While banks in Ukraine are busy coping with immediate risks, banks in the entire euro zone are constantly revising their risk assessments, assessing and pricing potential risks for the entire theater, including Russian customers. Although the exposure of Taiwan’s financial industry to Russia has reached more than NT$200 billion, banks in the euro area have been consciously reducing their exposure to customers in Russia, or corporate customers with Russia as their market, every year since 2014.

After the war broke out, Russia became the top issue for all financial institutions in the Eurozone. Moreover, as concerns the SWIFT sanctions against Russia, related remittance business and customer background investigations, the “Russia risk” also includes Belarus.

The European Central Bank put forward some requirements for banks in the euro area. One of the important tasks is stress testing, including assessing default risk and simulating probable scenarios. For example, they must estimate the initial impact on profit and loss, capital and reserves due to a decline in GDP from natural gas supply, sudden expropriation of Russian subsidiaries by Moscow, or further international sanctions against Russia.

Increased probability of default by credit customers drags down Ukrainian banks

Going back to the integration of the Ukrainian banking and economic system, after the war broke out, many borrowers themselves experienced a liquidity crisis, which had a joint impact on the banking system. According to a report by the Kiev Independent, at one point during the war, as many as 70% of companies were forced to suspend operations, which sharply increased banks' non-performing loan ratios.

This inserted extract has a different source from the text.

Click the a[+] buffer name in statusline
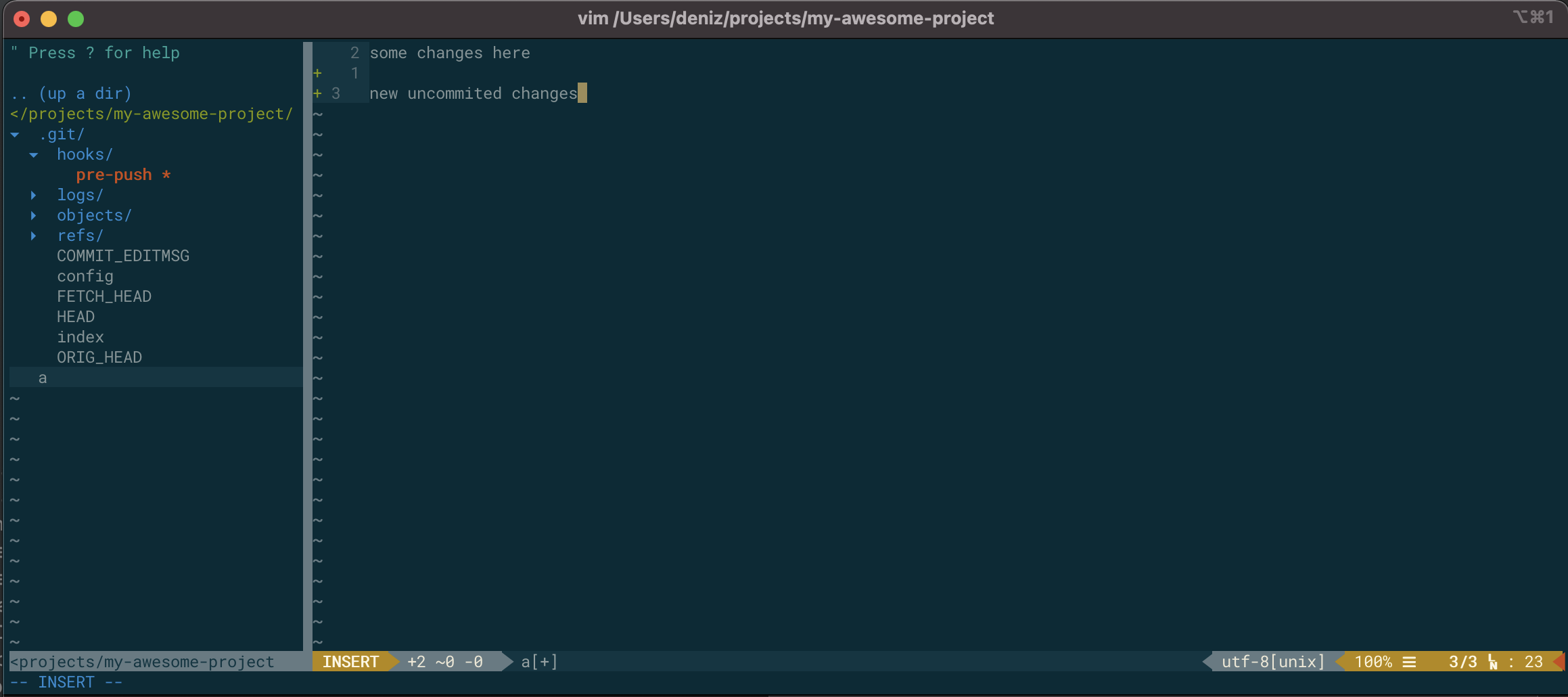 coord(538,662)
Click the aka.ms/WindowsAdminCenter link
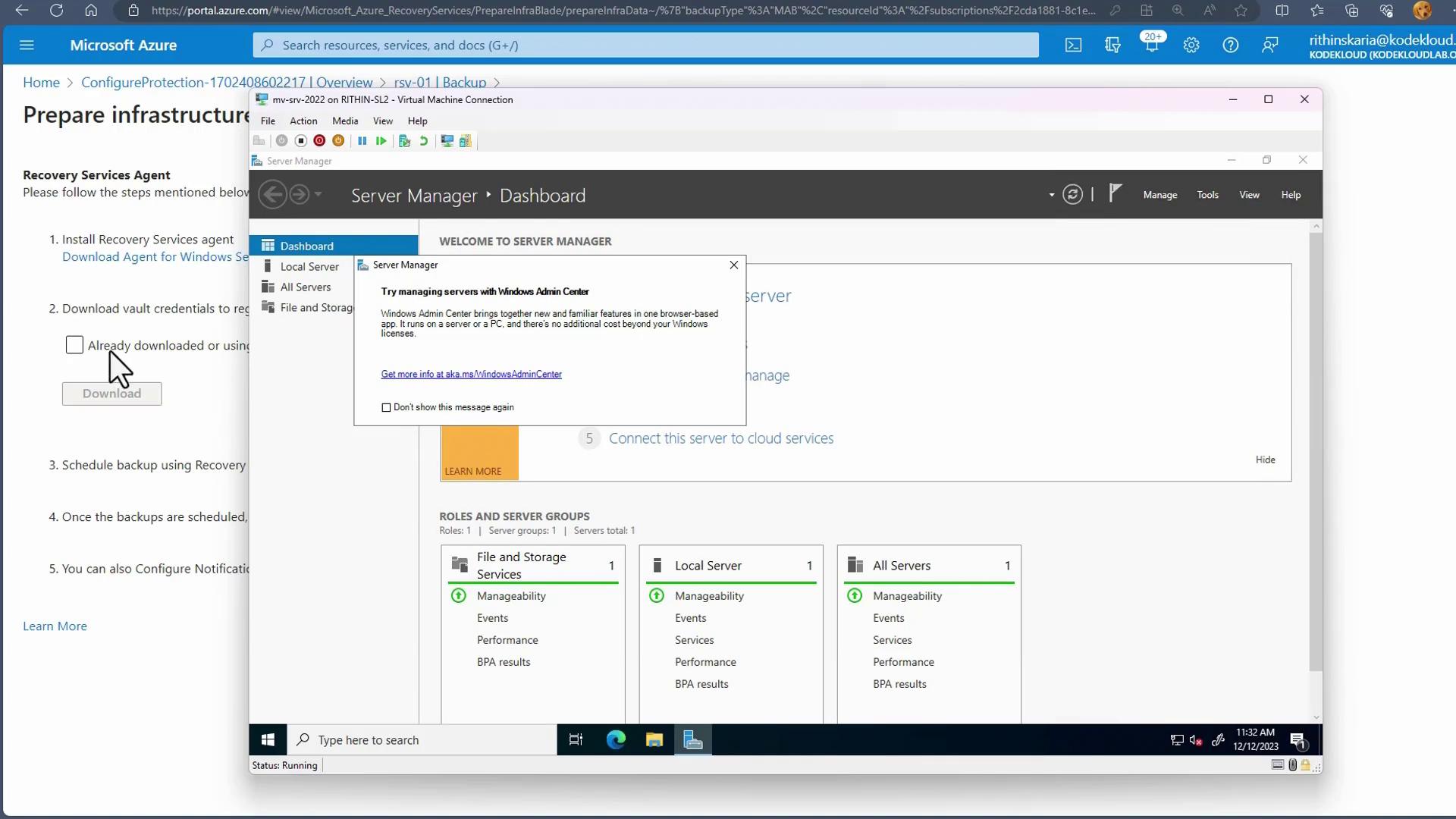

A systemic crisis loomed as banks’ interest income plummeted and they begin to cut lending to businesses. Therefore, in March 2022, President Volodymyr Zelenskyy announced an economic revitalization plan. During the period of martial law, the government's 5-7-9% loan plan ensured that companies could enjoy zero-interest loans of up to $2 million. But many complained that they still could not access credit.

As of mid-April, the program had disbursed nearly 1,400 loans totaling $127 million, most of which were concentrated in three key industries of Ukrainian state policy: agriculture, food production, and pharmaceuticals. Although the banking industry survived the first wave of Russian attacks, as the war dragged on, the chances of returning to pre-war profitability diminished every day. If the war continues at a similar pace, the banks will be forced to start shutting down at some point.

The Kiev Independent believes that even after the war, overdue loans and unserviceable debts may continue to exist. At least half of banks may need to be liquidated. A crisis is inevitable if normal economic activities cannot be resumed. Financial sector officials are trying to reduce the industry's pessimism, and Ukraine's central bank has planned a post-war financial system recovery plan. A healthy banking sector is crucial to the recovery of the country's economy, but like with other theaters, Ukraine will have huge foreign aid contributions to help rebuild.

US, EU draw up recovery plan

After the US launched the war in Afghanistan, it assisted in the reconstruction. From 2003-2020, the GDP of Afghanistan jumped from US $3 billion to US $19.8 billion, and the population increased by 17 million to a total of nearly 40 million.

This time, Ukraine will receive support from the EU and US to rebuild. On December 28, Zelensky and BlackRock CEO Larry Fink agreed to jointly rebuild Ukraine. It was the second time Zelensky met with BlackRock representatives to discuss a push for public and private investment into Ukraine to rebuild it following Russia's devastating invasion.